Surabondamment, il convient de relever que l'appelant, alors que le commandement de payer a été délivré à personne, n'a pas saisi les dispositions mentionnées dans l'article 24 sus-mentionné relativement à la saisine du fonds de solidarité pour le logement de la Haute-Corse pas plus qu'il n'a saisi la juridiction compétente pour demander des délais de grâce en application des dispositions de l'article 1343-5 du code civil.
En conséquence, il convient de rejeter ce moyen et de confirmer l'ordonnance querellée sur ce point.
* Sur la demande d'octroi de délais de paiement et l'actualisation de la créance due
L'appelant sollicite des délais de paiement pour apurer sa dette, ce que refuse l'intimé.
Il convient de relever que depuis le prononcé de l'ordonnance querellée le 20 février 2023, il n'y a eu qu'un seul versement de 711,28 euros le 23 mars 2023 -et rien depuis lors en une année-, que l'intimé a laissé croître sa créance au 31 mars 2023 à la somme de 34 527,84 euros et que, depuis lors, aucun versement n'a été justifié, rendant illusoire l'octroi de délais de paiement qui ne pourraient être respectés.
Il convient donc de rejeter cette demande, tout en actualisant la montant de la somme due au 31 mars 2023, soit 34 527,84 euros.

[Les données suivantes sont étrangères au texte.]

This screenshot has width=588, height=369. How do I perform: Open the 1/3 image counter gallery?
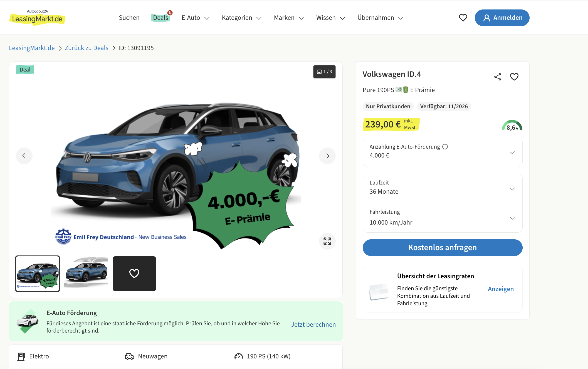[x=324, y=72]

* Sur les demandes fondées sur les dispositions de l'article 700 du code de procédure civile
S'il est équitable de laisser à la charge de l'appelant les frais irrépétibles qu'il a engagés, il n'en va pas de même pour l'intimé ; en conséquence, il convient de débouter M. [K] [I] de sa demande fondée sur les dispositions de l'article 700 du ode de procédure civile et d'allouer, à ce titre, la somme de 1 000 euros.
PAR CES MOTIFS
La cour,
Confirme l'ordonnance entreprise en toutes ses dispositions à l'exception de celle relative au montant de la somme due,
Statuant à nouveau,
Condamne M. [K] [I] à payer à l'Office public de l'habitat de la Collectivité de Corse la somme de 34 527,94 euros, due au 31 mars 2023, à titre provisionnel,
Y ajoutant,
Déboute M. [K] [I] de l'ensemble de ses demandes, y compris celle fondée sur les dispositions de l'article 700 du code de procédure civile,
Condamne M. [K] [I] au paiement des entiers dépens,
Condamne M. [K] [I] à payer à l'Office public de l'habitat de la Collectivité de Corse la somme de 1 000 euros au titre des dispositions de l'article 700 du code de procédure civile.